Detection Theory, ROC/PR Curves, and Operating Points

Detection Theory, ROC/PR Curves, and Operating Points curated visual

Visual: detection-score distributions with threshold slider connected to confusion matrix, ROC curve, PR curve, operating point, and calibration.

A detector turns uncertain evidence into an action. The first-principles problem is not "maximize accuracy"; it is deciding when evidence is strong enough to declare a hypothesis under asymmetric costs, class imbalance, and downstream risk. ROC and precision-recall curves are ways to visualize this threshold choice, but deployment requires a specific operating point.

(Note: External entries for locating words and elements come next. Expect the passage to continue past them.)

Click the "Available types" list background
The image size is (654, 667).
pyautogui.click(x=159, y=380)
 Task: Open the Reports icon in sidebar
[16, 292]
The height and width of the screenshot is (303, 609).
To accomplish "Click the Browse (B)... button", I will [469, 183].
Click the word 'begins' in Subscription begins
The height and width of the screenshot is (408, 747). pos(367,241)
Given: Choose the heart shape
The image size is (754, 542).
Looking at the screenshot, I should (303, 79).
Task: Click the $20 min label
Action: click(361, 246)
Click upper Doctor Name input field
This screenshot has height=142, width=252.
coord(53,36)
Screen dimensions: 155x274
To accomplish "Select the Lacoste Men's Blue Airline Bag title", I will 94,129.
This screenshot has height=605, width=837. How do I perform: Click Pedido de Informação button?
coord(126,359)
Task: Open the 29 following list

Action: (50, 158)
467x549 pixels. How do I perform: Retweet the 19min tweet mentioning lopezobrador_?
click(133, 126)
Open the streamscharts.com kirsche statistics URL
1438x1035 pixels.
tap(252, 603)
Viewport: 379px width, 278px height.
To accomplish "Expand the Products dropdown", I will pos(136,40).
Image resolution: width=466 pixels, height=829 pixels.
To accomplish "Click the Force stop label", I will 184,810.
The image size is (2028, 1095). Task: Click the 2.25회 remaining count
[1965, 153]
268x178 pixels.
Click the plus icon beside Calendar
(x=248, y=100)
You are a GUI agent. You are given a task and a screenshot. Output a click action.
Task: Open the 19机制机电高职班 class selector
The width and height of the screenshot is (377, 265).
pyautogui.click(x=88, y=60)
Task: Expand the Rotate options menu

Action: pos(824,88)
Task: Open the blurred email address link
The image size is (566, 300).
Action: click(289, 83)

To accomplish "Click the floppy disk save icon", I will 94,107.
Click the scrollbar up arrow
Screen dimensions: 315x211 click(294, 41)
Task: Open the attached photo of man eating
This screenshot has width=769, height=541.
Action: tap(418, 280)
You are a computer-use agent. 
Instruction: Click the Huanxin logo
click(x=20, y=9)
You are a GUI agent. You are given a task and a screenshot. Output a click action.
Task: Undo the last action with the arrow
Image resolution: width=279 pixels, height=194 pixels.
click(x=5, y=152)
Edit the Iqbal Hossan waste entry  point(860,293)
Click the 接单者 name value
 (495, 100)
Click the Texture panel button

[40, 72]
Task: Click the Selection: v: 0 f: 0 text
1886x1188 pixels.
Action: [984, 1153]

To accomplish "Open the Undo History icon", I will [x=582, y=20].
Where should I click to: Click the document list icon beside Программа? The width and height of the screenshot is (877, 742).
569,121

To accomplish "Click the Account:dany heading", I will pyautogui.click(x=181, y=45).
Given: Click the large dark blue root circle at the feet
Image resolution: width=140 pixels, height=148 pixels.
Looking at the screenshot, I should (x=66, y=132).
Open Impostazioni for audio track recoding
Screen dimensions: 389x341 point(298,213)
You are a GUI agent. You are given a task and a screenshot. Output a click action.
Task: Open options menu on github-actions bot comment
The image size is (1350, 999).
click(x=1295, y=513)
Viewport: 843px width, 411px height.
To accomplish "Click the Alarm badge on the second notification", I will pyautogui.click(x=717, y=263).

In perception, this appears everywhere: radar CFAR thresholds, camera object detection confidence, occupancy cell decisions, anomaly monitors, map-change detection, and gating of track associations.

2. Binary Detection From First Principles

There are two hypotheses:

text

H0: target/event absent
H1: target/event present

A sensor produces observation z. A detector computes a statistic s(z) and compares it to a threshold:

text

decide H1 if s(z) >= tau
decide H0 otherwise

For known probability models, the likelihood ratio is the canonical statistic:

text

Lambda(z) = p(z | H1) / p(z | H0)

The Neyman-Pearson result says that, for simple hypotheses, a likelihood-ratio test is most powerful for a fixed false-alarm probability:

text

decide H1 if Lambda(z) >= eta

Modern neural detectors rarely expose clean likelihoods, but their confidence scores still play the same operational role: sort examples by evidence strength and choose a threshold.

3. Confusion Matrix

For a fixed threshold:

	Truth positive	Truth negative
predict positive	TP	FP
predict negative	FN	TN

Core rates:

text

TPR = recall = TP / (TP + FN)
FNR = FN / (TP + FN) = 1 - TPR
FPR = FP / (FP + TN)
TNR = specificity = TN / (FP + TN)
precision = TP / (TP + FP)

Accuracy can be misleading:

text

accuracy = (TP + TN) / (TP + FP + FN + TN)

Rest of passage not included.